They all trooped back into Ruby's gleaming kitchen, Elijah a trifle more subdued than he had been five minutes before. Especially when he caught sight of Jordy, Ruby's bald, bad, six-foot-three, 280-pound husband. After a brief discussion, it was decided Elijah could mop the floor after the lunch rush.
"I don't know how."
"Well, I suppose you can learn, can't you?" Ruby said, after which four people chorused, "You hungry?"
* * *
After Dawn and Elijah had packed enough away between them for a church potluck, Cal and Dawn took the boy and his bicycle, which he'd left in front of the hardware store, back out to the small farm he lived on with his widowed father. Who, as best they could figure out from Elijah's grudging explanation, had been on disability for some time. He also told them he was home schooled, since his father needed him around to "help." Help with what, was the question, since neither the small, drab house with its peeling paint and missing shutters, nor the bare dirt yard littered with junk and a couple of old pickups, indicated that any attention had been given to either for a very long time. Granted, Cal had seen worse, but the bleakness of the place turned his stomach. No kid should ever have to live like this.

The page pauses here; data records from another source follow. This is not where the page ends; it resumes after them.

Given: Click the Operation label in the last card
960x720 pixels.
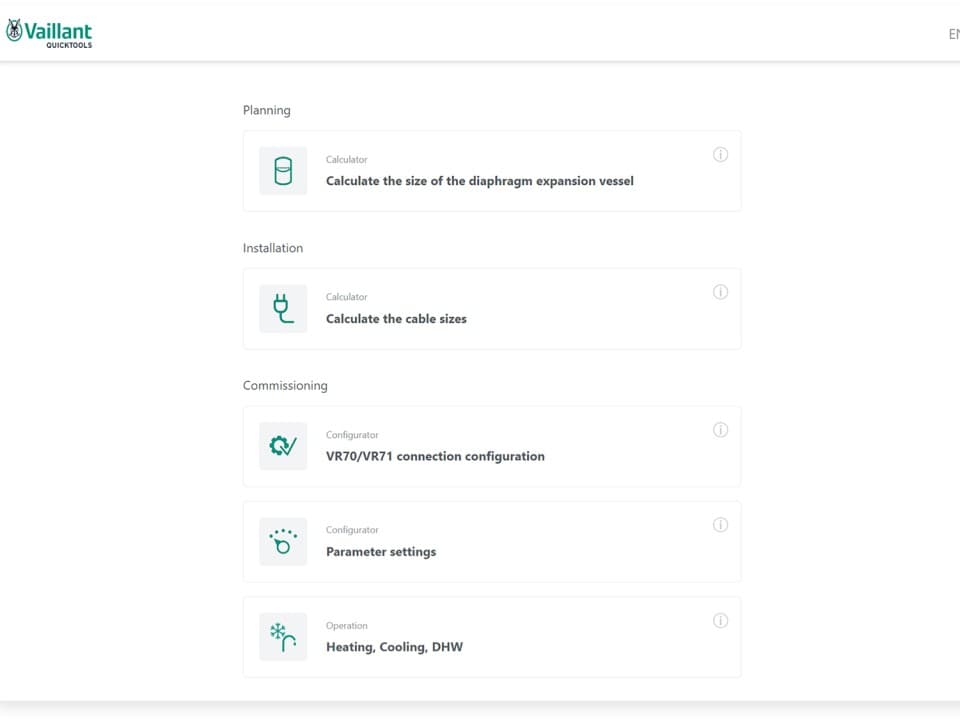Looking at the screenshot, I should pyautogui.click(x=347, y=626).
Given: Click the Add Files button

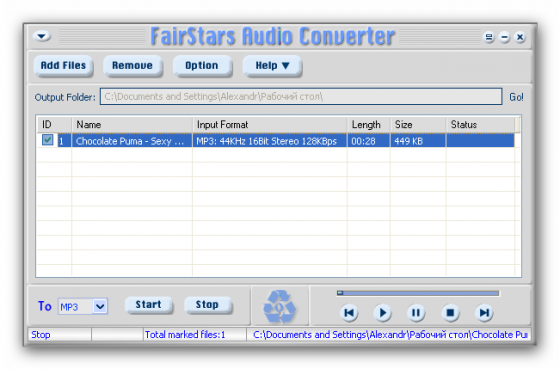Looking at the screenshot, I should coord(63,66).
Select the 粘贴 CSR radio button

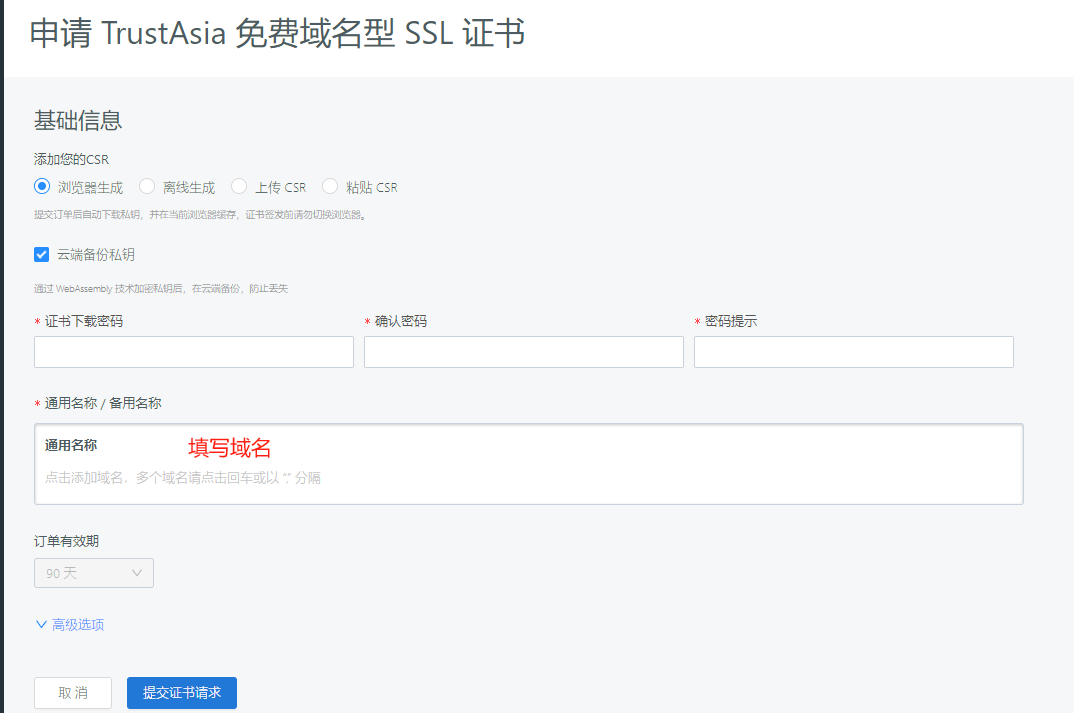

"Mind if we come in for a minute?" Dawn asked, but the kid said no before the words were all the way out of her mouth.
"We won't say anything about the candy bar," Cal added.
"It ain't that," Elijah said, pushing open the back door of Cal's extended cab truck. "It's just…uh, Daddy's usually asleep this time of day. An' he don't like bein' disturbed."
With that, he bolted out of the truck and across the yard, stopping for a second to pet a large mongrel dog tied up to the lone tree in front of the house before bounding onto the porch and on through the screen door.
Dawn kept her eyes on the house as they drove back down the dirt road leading to the highway. "I hate seeing kids left to their own devices like that."
"Oh, I imagine he's all right," Cal said, briefly meeting her gaze when she finally brought it around. She blew out a sigh, then faced front, her brow knit, as the truck meandered over the gently rolling, lush green hills that Cal couldn't imagine giving up for skyscrapers and concrete and rush hour traffic.
"Still," she said, holding her hair with one hand so it wouldn't blow to kingdom come. "Somebody should check up on him. From the county, I mean."
"There's no real cause, far as I can tell. I didn't get the feeling he'd been abused. And he has to take tests or something if he's being home schooled. If he doesn't pass, they'd catch it."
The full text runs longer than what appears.